ACTIVITÉS:
1. D'après le texte sur l'agriculture écologique, quelles aides ont été supprimées en 2018 ?
2. Recopiez le passage du texte sur l'agriculture écologique allant de « En France, des » à « lucide devrait s’engager. », en substituant « marchés en plein air » à « marchés de plein vent ».
3. Poursuivez le texte sur l'agriculture écologique à partir de sa dernière phrase.

TEXTE:
De la vente directe à la permaculture…

Plutôt que de ressortir les vieilles recettes éculées qui aggravent ces risques, préparons intelligemment l’après-confinement. Il s’agit d’opérer la transition écologique de l’agriculture pour plus de résilience des territoires : fertilité des sols, respect de la biodiversité, exclusion des intrants chimiques, autonomie optimale, à l’exemple de l’agriculture biologique. Il s’agit d’opérer aussi la relocalisation car, comme le soulignent Geneviève Azam et d’autres économistes, «relocaliser n’est plus une option mais une condition de survie de nos systèmes économiques et sociaux». La politique agricole commune et les traités de libre-échange doivent être revus selon ces objectifs.
En France, des dizaines de milliers de fermes proposent des modes d’agriculture qui expérimentent ce modèle avec succès. Avec l’agriculture biologique, l’agriculture paysanne en vente directe, le maraîchage diversifié, la permaculture, l’élevage herbager extensif, ces paysan·ne·s construisent l’armature du «jour d’après», prometteuse de lendemains résilients. Ce sont pourtant les premières victimes de l’interdiction des marchés de plein vent, qui favorise les filières industrielles et mondialisées, accréditant l’idée qu’elles offriraient une plus grande sécurité sanitaire que les filières courtes et locales. Il s’agit pourtant d’une des principales «activités vitales» ayant besoin de soutien, et pour laquelle une relance responsable et lucide devrait s’engager.

Réduire le gaspillage et la surconsommation de viande

Le développement d’une agriculture écologique et paysanne implique la mise au diapason du système de formation, de conseil, de recherche, de sélection décentralisée des semences, de collecte, de stockage, de distribution… et un fléchage des aides publiques vers des systèmes de cultures basés sur la nature, peu consommateurs d’intrants, diversifiés et autonomes (l’opposé de l’aberrante suppression en 2018 des aides nationales aux agriculteurs biologiques certifiés). Depuis plusieurs années se sont succédé des simulations démontrant que l’agriculture biologique et paysanne peut sans difficulté nourrir le monde, l’Europe et la France, à condition bien sûr de réduire le gaspillage et la surconsommation de viande.

(Entrées de données extraites)
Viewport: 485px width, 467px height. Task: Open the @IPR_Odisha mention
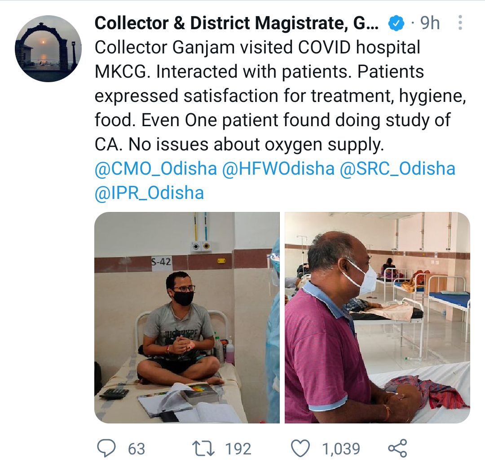click(x=149, y=193)
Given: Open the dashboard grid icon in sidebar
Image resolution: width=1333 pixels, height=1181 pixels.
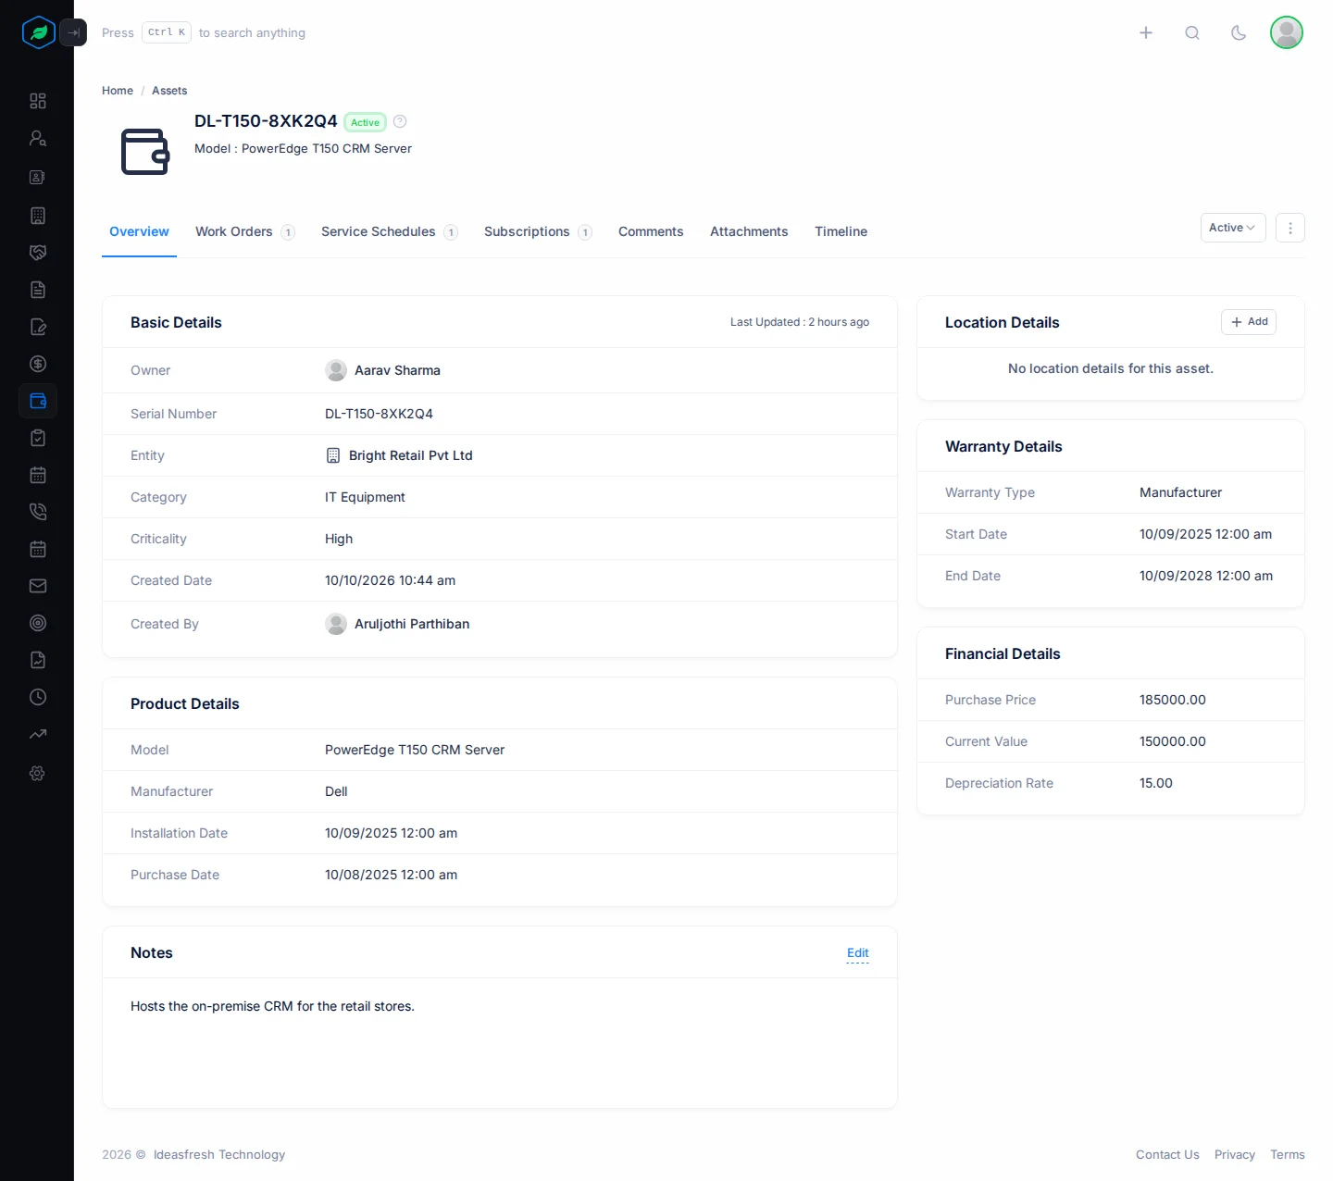Looking at the screenshot, I should point(38,101).
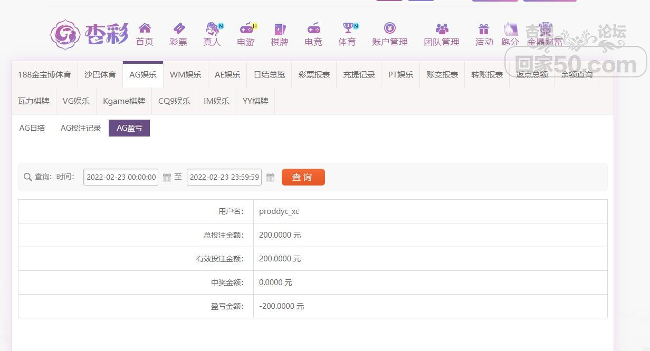Open 账户管理 yen coin icon

coord(389,28)
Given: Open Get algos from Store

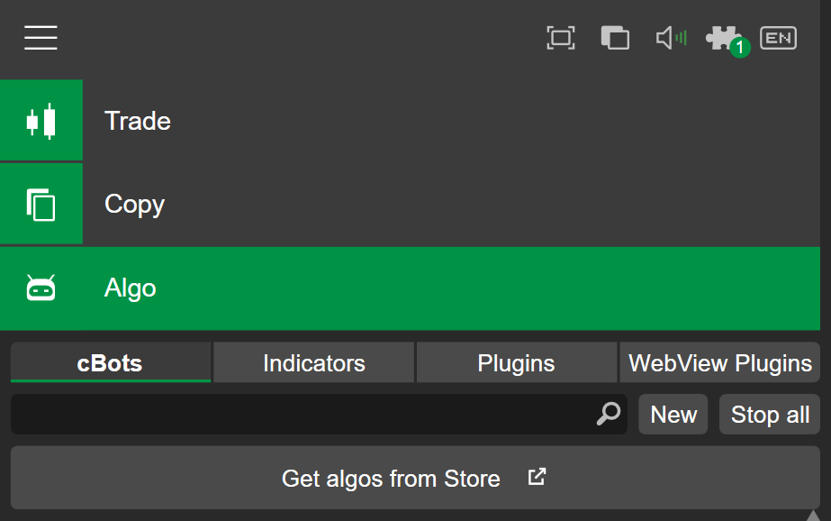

CORRIGÉ:
1. Les aides nationales aux agriculteurs biologiques certifiés.

2.
En France, des dizaines de milliers de fermes proposent des modes d’agriculture qui expérimentent ce modèle avec succès. Avec l’agriculture biologique, l’agriculture paysanne en vente directe, le maraîchage diversifié, la permaculture, l’élevage herbager extensif, ces paysan·ne·s construisent l’armature du «jour d’après», prometteuse de lendemains résilients. Ce sont pourtant les premières victimes de l’interdiction des marchés en plein air, qui favorise les filières industrielles et mondialisées, accréditant l’idée qu’elles offriraient une plus grande sécurité sanitaire que les filières courtes et locales. Il s’agit pourtant d’une des principales «activités vitales» ayant besoin de soutien, et pour laquelle une relance responsable et lucide devrait s’engager.

3.
La population est mise à rude épreuve, chacun est en droit de souhaiter que des leçons soient tirées pour plus de résilience de la société. La profession agricole ne doit pas se dérober à son indispensable transition. Il est grand temps d’opérer la mutation écologique plébiscitée par une part croissante de la société, et de mettre enfin l’agriculture européenne en phase avec les objectifs de souveraineté alimentaire inscrits dans le traité de Rome.

Signataires: Jacques Caplat agronome et anthropologue, Anny Poursinoff et Léo Tyburce coresponsables de la Commission agriculture et ruralité d’EE-LV, Benoît Biteau, paysan bio et député européen, François Thierry paysan bio, ancien président de la FNAB et de l’Agence bio, Sabine Bonnot paysanne bio, François Dufour paysan bio, ancien député européen, Myriam Duteil, paysanne bio, José Bové paysan bio et ancien député européen, Bernard Péré paysan bio, président de Terre de liens Aquitaine, Brigitte Allain paysanne bio, ancienne députée européenne.